Netanyahu to Bennett, Sa’ar: ‘Come home’ to right-wing coalition led by Likud

In first public appearance since election, PM appeals for rightist rivals to back him, is immediately turned down by New Hope chief; TV: Likud offered to fold Yamina into party

Screen capture from video of Prime Minister Benjamin Netanyahu during a press conference, March 31, 2021. (Channel 13 News)
Screen capture from video of Prime Minister Benjamin Netanyahu during a press conference, March 31, 2021. (Channel 13 News)

Prime Minister Benjamin Netanyahu on Wednesday publicly called on his two right-wing rivals, Yamina party leader Naftali Bennett and New Hope party chief Gideon Sa’ar, to bring their parties into a coalition led by his Likud party.

In the first public appearance since last week’s inconclusive election, Netanyahu urged the two other party leaders to “put our difference behind us” and “come home” to the right-wing nationalist bloc that he leads in the Knesset.

Sa’ar immediately rejected the offer, maintaining he would not enter a coalition led by Netanyahu.

Bennett’s party said he would do what is best for Israel’s citizens and brushed off a television report on Wednesday night that said Likud offered to fold Yamina into Netanyahu’s party.

“The people have spoken,” Netanyahu said in a primetime press conference, referring to last week’s election. “The people demand we need to sit together.”

Left to right: Yesh Atid party leader Yair Lapid (Miriam Alster/Flash90); Yamina party chief Naftali Bennett; and New Hope party head Gideon Sa’ar (Yonatan Sindel/Flash90)

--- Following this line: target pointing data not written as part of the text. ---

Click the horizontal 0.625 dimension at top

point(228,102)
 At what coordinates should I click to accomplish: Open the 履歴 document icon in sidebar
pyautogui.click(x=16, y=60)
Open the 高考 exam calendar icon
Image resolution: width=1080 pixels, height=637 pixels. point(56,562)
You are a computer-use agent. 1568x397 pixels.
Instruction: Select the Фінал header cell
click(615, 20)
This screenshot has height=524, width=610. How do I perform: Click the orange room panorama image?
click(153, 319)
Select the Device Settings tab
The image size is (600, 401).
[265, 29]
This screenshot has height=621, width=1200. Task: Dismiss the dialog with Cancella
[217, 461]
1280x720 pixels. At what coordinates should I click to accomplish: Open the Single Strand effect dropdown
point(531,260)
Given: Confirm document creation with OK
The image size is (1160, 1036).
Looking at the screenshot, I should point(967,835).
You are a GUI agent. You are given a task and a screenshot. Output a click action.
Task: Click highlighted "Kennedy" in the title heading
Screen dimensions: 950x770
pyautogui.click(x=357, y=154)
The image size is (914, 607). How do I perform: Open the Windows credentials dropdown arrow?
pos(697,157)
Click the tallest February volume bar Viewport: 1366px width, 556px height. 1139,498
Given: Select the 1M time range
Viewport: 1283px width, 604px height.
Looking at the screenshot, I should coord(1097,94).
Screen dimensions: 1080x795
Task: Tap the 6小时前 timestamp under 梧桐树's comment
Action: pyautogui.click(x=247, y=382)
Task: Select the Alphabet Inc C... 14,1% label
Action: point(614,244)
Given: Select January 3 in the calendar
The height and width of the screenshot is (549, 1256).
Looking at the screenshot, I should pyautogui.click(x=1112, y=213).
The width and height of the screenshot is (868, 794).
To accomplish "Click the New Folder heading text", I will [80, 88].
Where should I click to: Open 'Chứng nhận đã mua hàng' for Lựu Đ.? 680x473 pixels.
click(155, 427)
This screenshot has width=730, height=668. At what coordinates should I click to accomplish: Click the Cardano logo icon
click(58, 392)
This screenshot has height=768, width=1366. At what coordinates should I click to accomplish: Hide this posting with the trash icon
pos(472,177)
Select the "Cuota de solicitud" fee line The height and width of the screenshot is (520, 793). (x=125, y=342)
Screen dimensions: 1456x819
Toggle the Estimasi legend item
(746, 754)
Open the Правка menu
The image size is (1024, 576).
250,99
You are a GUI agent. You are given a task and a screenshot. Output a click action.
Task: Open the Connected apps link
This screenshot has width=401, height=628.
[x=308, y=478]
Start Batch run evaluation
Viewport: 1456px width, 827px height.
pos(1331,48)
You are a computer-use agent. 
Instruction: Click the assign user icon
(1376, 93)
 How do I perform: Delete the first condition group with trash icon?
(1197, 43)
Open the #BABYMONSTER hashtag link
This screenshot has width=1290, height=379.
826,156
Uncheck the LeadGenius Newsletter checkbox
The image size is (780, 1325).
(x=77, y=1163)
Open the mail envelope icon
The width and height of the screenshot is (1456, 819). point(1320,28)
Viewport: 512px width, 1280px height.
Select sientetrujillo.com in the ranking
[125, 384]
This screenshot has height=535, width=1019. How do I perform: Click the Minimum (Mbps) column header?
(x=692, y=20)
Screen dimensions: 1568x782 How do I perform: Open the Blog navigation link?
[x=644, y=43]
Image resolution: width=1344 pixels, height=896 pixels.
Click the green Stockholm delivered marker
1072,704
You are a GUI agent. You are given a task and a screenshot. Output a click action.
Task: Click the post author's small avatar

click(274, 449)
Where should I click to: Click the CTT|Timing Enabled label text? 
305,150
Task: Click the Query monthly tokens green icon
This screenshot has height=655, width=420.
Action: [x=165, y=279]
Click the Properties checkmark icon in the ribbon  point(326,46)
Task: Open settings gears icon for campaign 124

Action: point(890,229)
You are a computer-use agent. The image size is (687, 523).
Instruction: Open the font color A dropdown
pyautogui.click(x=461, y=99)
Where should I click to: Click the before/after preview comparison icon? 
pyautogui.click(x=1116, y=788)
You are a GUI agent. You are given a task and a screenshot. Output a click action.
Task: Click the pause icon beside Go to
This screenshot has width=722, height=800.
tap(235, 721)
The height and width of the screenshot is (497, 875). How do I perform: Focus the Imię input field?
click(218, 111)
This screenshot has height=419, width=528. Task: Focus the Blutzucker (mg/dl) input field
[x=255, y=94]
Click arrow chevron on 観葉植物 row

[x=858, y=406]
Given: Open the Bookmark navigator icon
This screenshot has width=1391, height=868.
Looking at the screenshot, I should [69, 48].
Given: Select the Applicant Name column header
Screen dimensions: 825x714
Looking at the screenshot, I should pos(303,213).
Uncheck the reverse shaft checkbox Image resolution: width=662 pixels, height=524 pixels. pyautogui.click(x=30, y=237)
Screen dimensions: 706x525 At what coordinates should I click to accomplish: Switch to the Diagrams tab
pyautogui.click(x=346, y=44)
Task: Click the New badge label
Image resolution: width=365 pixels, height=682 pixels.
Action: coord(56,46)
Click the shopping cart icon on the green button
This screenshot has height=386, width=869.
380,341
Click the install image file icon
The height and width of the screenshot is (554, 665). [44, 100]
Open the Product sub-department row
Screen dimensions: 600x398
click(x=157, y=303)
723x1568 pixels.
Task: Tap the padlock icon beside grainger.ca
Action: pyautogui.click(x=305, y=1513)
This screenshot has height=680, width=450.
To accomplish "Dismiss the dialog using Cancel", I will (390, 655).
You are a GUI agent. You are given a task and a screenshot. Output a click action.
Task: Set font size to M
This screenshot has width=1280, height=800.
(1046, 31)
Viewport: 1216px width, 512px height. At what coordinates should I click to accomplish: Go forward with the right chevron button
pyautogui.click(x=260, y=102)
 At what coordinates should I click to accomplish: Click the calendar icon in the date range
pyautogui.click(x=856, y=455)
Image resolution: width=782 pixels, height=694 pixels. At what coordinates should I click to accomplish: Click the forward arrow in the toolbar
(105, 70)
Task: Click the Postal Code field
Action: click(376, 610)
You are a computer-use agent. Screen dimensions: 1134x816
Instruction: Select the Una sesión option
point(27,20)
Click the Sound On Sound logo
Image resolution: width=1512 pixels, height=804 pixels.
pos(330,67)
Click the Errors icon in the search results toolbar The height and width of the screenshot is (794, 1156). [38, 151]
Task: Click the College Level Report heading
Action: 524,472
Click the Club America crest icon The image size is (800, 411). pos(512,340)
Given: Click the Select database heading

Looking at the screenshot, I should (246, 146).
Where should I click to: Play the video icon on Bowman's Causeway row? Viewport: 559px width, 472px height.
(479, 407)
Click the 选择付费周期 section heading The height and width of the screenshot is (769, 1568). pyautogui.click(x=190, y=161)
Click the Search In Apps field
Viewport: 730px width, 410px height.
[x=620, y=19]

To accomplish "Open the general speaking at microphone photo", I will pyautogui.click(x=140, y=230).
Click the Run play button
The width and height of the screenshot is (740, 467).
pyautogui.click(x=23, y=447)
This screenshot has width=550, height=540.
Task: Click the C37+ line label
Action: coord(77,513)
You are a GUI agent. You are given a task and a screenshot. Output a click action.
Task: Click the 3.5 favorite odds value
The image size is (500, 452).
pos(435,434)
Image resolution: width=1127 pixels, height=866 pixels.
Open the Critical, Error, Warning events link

If both parties join Likud and its right-wing religious allies they could form a majority coalition of 65 seats, putting an end to years of political turmoil, Netanyahu noted. Such a government could be established immediately, the prime minister continued, predicting that any coalition formed to replace him as prime minister will be left-wing and quickly fall.

Before the election, both Sa’ar and Bennett had vowed to replace Netanyahu as premier. However, the inconclusive results mean that neither Netanyahu nor the bloc of parties seeking to oust him have a majority in the Knesset.

Sa’ar, a former Likud minister who left the party to set up New Hope, swiftly responded with a clear rejection of Netanyahu’s proposal.

“On the very same day that he and his people again spread delusional and false conspiracy theories about me and the president, Netanyahu approaches me that I join him,” he tweeted. “I will carry out my commitment to my voters. I will not join and I will not support a government led by Netanyahu. The continuation of Netanyahu’s term, which prioritizes his personal benefit over the benefit of the country, harms Israel.”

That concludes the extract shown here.